Geiger testified that O’Brien had betrayed a close relationship and the trust that came with it when he made the loan and didn’t tell him.
"He lied," Geiger bluntly asserted. "We had such a strong relationship that I would have expected him to share with me that he had given money to a prospective student-athlete."
Geiger said O’Brien "willfully violated a rule and then covered it up" by not telling him about the payment. Geiger learned of it on April 24, 2004, when O’Brien notified him because a lawsuit in Franklin County Common Pleas Court had revealed the loan.
Asked whether he had grounds to fire O’Brien even if the payment was not an NCAA violation, Geiger said yes.
"That was a breach of trust and, therefore, a breach of contract."
Also testifying was Julie Vanetta, associate legal counsel for OSU athletics. She said that, although under O’Brien’s contract he could have been kept on as a coach while the NCAA investigated, OSU officials fired him because they believed he had breached his contract.
Vanetta said the university did not believe O’Brien’s contention in his lawsuit that the loan was allowed under NCAA rules.
"It’s the university’s belief that everything associated with the loan is a violation," Vanetta said.
O’Brien has said he made the loan to Radojevic’s mother, who was living in war-torn Yugoslavia and had just lost her husband. O’Brien says he lent the money for humanitarian reasons and that it was not an NCAA violation, because Radojevic was a professional athlete at the time. The 7-foot-3 prospect had played in Europe in the mid-1990s.

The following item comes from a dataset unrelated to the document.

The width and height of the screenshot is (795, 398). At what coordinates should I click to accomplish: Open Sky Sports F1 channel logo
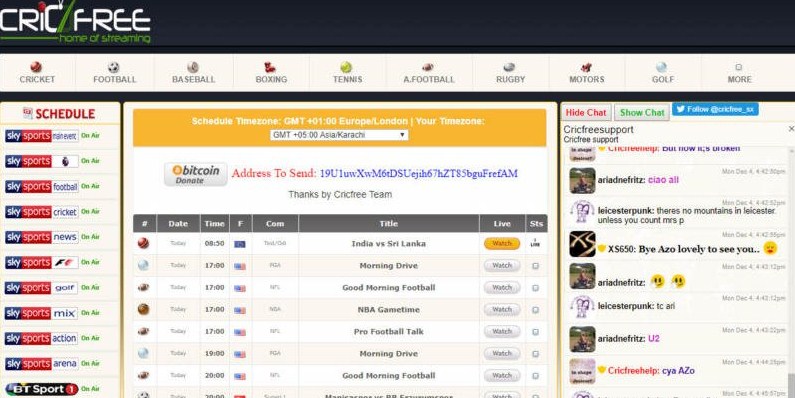tap(42, 263)
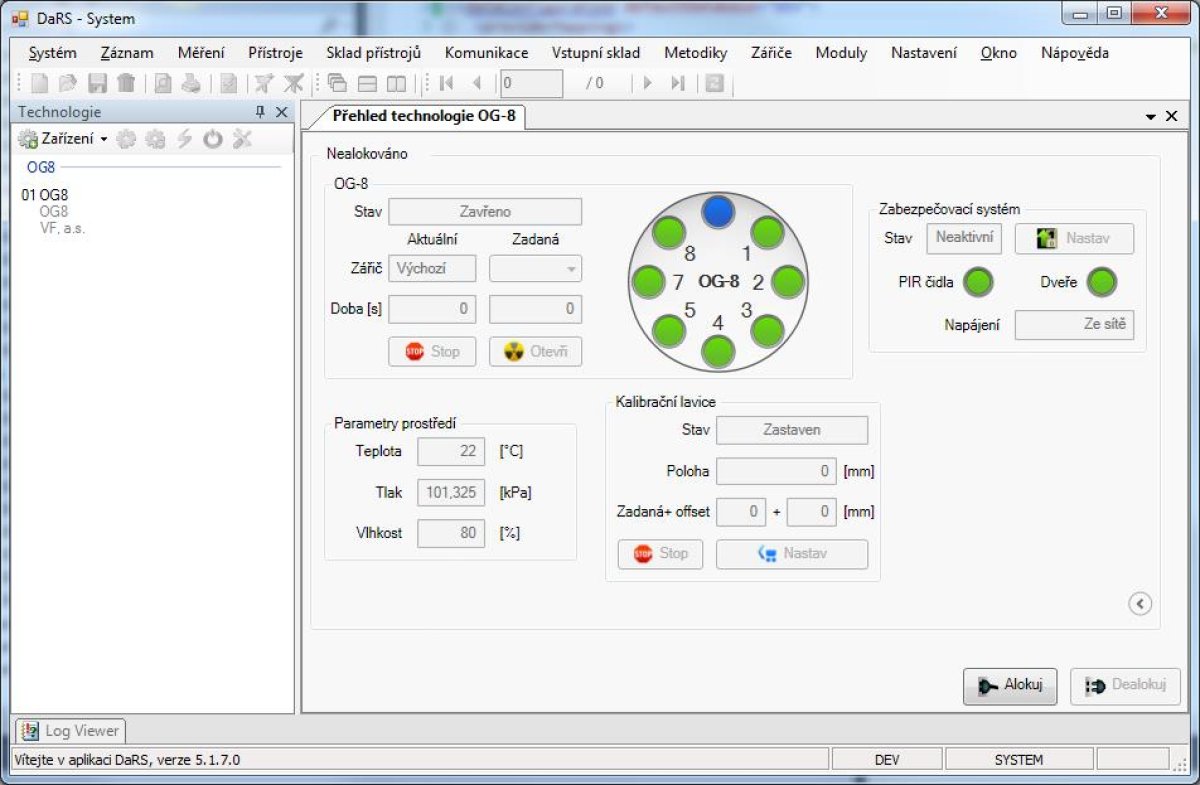This screenshot has height=785, width=1200.
Task: Select the 01 OG8 tree item
Action: click(x=45, y=195)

Ohio State says O’Brien’s loan violated NCAA regulations because the school was recruiting Radojevic. Geiger pointed out that O’Brien didn’t tell him about the loan even when Ohio State appealed the NCAA’s decision finding Radojevic ineligible.

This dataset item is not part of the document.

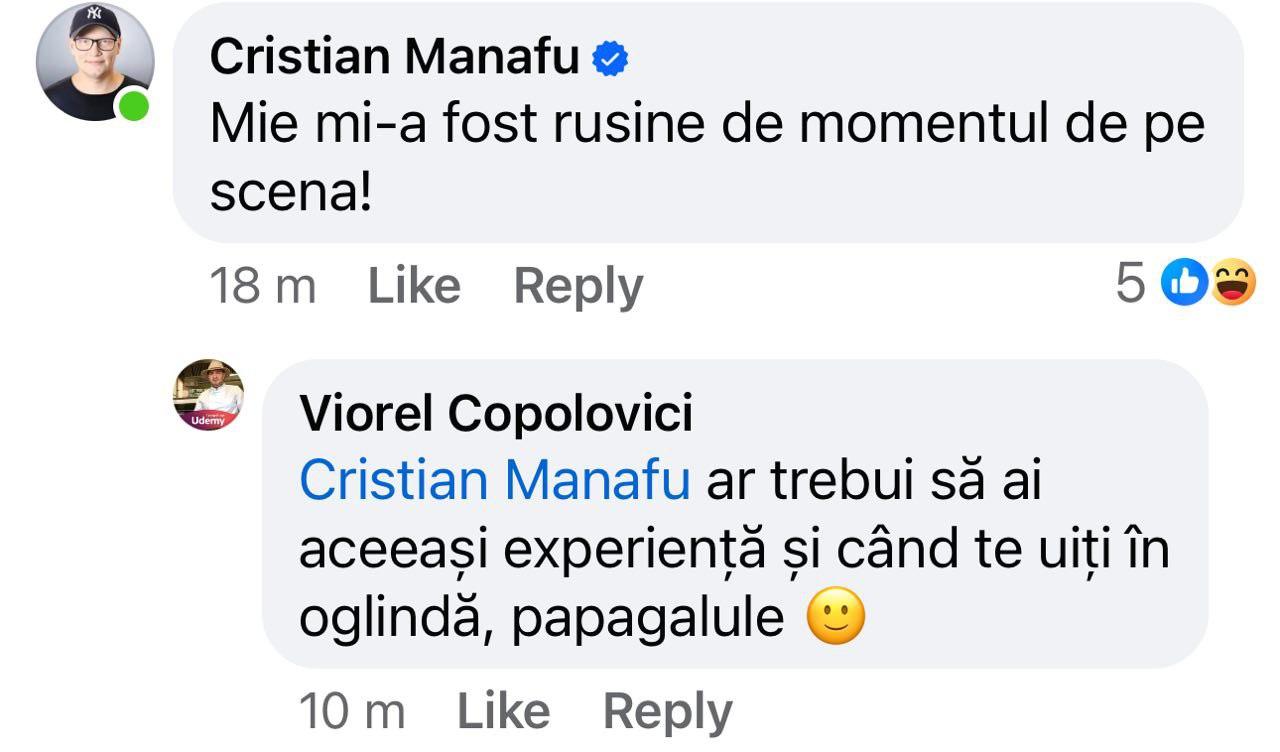Open the reaction count showing 5

click(1130, 286)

The loan is one of nine infractions the NCAA has accused Ohio State of in a separate matter.
Also testifying yesterday was David Swank, who was on the NCAA Committee on Infractions from 1990 to 1999 and headed the committee for seven of those years. That committee hears evidence about alleged violations and determines infractions and sanctions.
Swank, a law professor at the University of Oklahoma, said that, after studying documents related to the case, he concluded that O’Brien’s loan did not violate NCAA rules, because Radojevic was a professional athlete at the time.
O’Brien’s attorneys say his contract did not allow Ohio State to fire him unless the NCAA determined that the payment was a major violation. The NCAA has investigated but has not yet ruled on the allegation.
A hearing on that and eight other alleged violations was under way before the NCAA infractions committee last Friday when it was abruptly suspended without explanation. The NCAA ordered participants not to talk about the reason the hearing was halted.